Tagar OpenStockholm ini tampaknya mengikuti PorteOuverte atau Pintu Terbuka yang menjadi tren di Paris, beberapa jam setelah serangkaian serangan teror di kota itu pada 13 November 2015. Sedikitnya 128 orang tewas dan hampir 200 lainnya luka-luka dalam serangan yang dilakukan secara serentak di enam tempat, termasuk di sebuah tempat konser di Bataclan dan di depan stadion sepakbola yang ketika itu sedang melangsungkan pertandingan antara Perancis melawan Jerman.

Kala itu ribuan orang panik dan kebingungan, baik yang langsung menjadi korban maupun yang terkena dampak kebijakan lockdown. Warga Paris pun bahu membahu menawarkan tempat menginap, tumpangan kendaraan untuk keluar dari lokasi teror, makanan dan minuman, atau sekedar telepon untuk berkomunikasi pada keluarga mengabarkan kondisi mereka. Tagar yang ketika itu mendunia adalah #PorteOuverte atau #PintuTerbuka.

 

3 dari 3 halaman

Bantuan Serupa Warga Kota Brussels

Inisiatif serupa juga dilakukan warga di kota Brussels, Belgia, ketika terjadi serangan teror di beberapa lokasi pada 22 Maret 2016, yang menewaskan 34 orang dan melukai puluhan lainnya.

Menurut penuturan Ahmad Baihaki, WNI yang sudah menetap di Brussels selama 11 tahun kepada VOA News, ketika itu warga Brussels juga bergegas menawarkan bantuan apapun pada mereka yang terkena dampak.

"Banyak orang yang mengantarkan makanan ke lokasi yang tidak bisa dimasuki, hanya supaya orang yang ada di sana tetap bisa makan. Ada yang saling meminjamkan alat komunikasi," jelas Baihaki.

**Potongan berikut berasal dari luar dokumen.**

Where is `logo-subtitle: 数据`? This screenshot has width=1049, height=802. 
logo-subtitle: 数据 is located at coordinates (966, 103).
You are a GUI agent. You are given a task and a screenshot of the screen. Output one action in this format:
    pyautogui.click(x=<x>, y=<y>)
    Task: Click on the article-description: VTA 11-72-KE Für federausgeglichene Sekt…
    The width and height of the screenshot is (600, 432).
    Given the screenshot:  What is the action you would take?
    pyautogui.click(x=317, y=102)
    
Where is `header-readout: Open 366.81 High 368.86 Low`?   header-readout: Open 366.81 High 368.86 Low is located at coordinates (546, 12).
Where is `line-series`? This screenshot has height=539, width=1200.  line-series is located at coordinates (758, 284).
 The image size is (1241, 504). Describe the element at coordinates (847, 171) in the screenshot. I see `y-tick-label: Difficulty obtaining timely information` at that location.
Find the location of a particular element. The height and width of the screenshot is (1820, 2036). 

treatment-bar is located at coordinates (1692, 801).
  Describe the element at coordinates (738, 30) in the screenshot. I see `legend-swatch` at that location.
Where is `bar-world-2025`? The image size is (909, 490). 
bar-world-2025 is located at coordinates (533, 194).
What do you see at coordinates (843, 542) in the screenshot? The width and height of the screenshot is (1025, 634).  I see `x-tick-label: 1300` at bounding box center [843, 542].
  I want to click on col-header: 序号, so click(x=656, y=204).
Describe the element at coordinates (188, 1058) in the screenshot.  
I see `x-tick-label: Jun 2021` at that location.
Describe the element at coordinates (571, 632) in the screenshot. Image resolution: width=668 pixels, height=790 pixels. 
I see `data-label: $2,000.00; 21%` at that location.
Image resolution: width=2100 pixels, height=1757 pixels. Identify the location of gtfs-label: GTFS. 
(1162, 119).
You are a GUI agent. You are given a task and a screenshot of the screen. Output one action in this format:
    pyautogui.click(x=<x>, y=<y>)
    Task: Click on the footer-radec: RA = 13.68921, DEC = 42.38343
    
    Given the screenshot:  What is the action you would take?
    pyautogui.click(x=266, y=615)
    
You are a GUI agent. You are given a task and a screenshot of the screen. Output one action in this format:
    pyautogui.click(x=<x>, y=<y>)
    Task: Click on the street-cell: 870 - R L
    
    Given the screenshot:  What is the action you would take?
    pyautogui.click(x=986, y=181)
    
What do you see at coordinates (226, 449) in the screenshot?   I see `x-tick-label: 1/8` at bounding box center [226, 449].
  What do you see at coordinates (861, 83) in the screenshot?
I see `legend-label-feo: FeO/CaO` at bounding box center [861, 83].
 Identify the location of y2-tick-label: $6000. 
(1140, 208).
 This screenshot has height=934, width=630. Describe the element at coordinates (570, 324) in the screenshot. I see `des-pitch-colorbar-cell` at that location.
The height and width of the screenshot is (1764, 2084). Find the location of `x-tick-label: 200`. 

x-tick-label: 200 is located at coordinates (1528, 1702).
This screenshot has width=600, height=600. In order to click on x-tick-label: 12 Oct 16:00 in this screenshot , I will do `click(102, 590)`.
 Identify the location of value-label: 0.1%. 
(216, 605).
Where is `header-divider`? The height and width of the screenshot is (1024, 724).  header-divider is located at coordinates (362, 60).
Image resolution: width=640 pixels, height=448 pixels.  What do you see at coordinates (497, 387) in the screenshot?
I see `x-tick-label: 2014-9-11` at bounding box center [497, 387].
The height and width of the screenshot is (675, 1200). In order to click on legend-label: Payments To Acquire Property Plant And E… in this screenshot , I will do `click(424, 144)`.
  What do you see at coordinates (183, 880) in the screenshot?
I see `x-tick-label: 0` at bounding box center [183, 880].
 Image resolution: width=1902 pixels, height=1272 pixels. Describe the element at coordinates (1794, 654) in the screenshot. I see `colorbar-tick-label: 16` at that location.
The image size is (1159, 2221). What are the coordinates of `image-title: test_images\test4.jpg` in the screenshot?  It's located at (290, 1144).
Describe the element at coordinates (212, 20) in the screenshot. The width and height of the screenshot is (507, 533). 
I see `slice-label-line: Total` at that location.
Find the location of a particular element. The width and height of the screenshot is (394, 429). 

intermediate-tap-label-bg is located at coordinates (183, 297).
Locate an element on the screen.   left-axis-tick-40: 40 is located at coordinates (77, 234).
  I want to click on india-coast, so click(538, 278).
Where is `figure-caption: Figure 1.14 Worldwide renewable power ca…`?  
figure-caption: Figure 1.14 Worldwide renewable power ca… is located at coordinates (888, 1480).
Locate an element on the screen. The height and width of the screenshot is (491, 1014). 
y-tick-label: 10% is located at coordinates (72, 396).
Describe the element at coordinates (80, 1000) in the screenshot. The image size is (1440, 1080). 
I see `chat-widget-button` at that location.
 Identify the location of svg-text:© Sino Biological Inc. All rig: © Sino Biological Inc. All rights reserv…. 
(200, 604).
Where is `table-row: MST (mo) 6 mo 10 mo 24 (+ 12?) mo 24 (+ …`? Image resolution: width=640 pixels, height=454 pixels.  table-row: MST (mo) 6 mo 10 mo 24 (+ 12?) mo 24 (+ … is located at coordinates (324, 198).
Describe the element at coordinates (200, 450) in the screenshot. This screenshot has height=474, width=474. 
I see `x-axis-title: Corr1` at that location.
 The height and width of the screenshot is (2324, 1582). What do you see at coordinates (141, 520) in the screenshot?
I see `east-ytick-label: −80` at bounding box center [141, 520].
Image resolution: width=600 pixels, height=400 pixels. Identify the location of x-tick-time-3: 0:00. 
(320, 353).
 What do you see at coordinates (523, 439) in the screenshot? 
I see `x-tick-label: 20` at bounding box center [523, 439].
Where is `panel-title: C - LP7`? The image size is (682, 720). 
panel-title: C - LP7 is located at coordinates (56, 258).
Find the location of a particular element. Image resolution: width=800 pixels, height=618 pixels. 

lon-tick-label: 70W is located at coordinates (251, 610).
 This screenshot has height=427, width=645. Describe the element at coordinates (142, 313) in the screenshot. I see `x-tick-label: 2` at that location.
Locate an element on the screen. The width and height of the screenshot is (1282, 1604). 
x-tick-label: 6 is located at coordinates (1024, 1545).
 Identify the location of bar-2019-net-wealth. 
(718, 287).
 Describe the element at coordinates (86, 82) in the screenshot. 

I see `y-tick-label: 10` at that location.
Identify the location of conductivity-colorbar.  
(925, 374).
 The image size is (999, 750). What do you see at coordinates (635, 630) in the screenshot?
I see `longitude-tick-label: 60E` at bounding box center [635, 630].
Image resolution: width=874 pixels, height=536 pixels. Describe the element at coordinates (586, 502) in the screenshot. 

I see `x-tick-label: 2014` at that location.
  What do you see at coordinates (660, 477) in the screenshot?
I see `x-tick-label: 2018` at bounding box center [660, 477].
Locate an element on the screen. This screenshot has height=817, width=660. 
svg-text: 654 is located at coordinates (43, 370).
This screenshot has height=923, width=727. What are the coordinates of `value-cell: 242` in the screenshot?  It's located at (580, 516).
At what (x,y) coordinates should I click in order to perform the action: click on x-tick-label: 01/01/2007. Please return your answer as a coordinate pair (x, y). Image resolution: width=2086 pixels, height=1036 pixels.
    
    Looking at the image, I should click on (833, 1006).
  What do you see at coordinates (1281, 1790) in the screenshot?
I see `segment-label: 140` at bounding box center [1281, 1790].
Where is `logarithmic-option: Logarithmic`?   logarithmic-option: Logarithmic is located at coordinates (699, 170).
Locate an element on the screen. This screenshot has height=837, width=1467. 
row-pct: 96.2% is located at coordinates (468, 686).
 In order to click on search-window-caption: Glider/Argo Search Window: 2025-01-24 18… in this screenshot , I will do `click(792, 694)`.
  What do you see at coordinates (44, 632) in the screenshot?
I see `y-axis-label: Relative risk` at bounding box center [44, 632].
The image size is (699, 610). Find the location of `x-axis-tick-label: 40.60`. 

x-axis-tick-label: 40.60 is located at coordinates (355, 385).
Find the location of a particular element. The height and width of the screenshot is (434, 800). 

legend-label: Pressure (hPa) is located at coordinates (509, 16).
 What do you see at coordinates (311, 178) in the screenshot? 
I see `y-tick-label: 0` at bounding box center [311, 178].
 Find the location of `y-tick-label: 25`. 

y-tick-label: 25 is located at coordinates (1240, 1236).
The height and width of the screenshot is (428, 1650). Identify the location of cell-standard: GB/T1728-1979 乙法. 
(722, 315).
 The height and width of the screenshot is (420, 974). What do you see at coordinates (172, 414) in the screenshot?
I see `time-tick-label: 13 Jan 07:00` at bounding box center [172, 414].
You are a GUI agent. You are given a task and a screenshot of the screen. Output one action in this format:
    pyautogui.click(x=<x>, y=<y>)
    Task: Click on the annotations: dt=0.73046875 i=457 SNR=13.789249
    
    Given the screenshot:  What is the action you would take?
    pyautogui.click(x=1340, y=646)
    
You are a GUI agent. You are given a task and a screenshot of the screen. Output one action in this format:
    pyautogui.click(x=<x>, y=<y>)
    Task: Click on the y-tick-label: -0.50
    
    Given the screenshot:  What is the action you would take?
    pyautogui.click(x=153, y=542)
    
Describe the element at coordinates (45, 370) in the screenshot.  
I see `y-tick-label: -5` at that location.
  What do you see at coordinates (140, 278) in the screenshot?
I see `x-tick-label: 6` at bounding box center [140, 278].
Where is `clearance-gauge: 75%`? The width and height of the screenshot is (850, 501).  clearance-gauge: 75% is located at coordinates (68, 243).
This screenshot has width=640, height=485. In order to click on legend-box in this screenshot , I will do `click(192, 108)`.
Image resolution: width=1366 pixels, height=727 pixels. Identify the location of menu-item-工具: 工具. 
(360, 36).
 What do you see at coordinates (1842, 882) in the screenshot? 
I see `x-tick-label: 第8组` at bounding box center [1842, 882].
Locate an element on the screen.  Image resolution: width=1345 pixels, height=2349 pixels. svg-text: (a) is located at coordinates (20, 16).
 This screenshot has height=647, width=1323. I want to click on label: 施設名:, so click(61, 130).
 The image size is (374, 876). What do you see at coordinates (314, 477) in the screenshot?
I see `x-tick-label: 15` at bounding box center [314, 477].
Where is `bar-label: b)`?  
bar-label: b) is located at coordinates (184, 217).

"Saya sendiri juga menawarkan pada mereka yang tidak bisa pulang karena ditutupnya sejumlah jalan dan fasilitas umum di Brussels, untuk menginap di rumah saya. Kebetulan rumah saya terletak hanya sekitar dua kilometer dari stasiun Maalbeek di mana salah satu serangan terjadi," ujar Baihaki.

Menarik mencermati fenomena baru ini, karena sebagaimana diakui Sensen Gustafsson yang sudah belasan tahun menetap di Stockholm dan Ahmad Baihaki yang bekerja di bidang informasi teknologi di Brussels, warga Eropa umumnya dikenal 'dingin' dan tidak terlalu terbuka dengan orang asing.

"Inisiatif ini tidak terduga dan mengharukan bagi saya. Tragedi semacam ini ternyata bisa menyatukan warga dan membuat mereka mau membantu. Padahal warga Swedia sebagaimana juga kebanyakan warga Eropa lainnya terkenal 'dingin' dan tidak terbuka untuk berinteraksi dengan orang asing. Tapi dalam saat ini mereka menunjukkan mereka bersimpati dan justru sangat membantu," tambahnya.

Tragedi memang bisa menyatukan warga masyarakat. Hal ini tidak saja tampak dalam insiden teror yang mengoyak Eropa beberapa tahun ini, tetapi juga bencana seperti gempa bumi dan tsunami Aceh tahun 2004 atau badai Katrina tahun 2005.

Karena tragedi pula, bisa mendorong tindakan tidak terduga yang membuat kita menghargai kemanusiaan.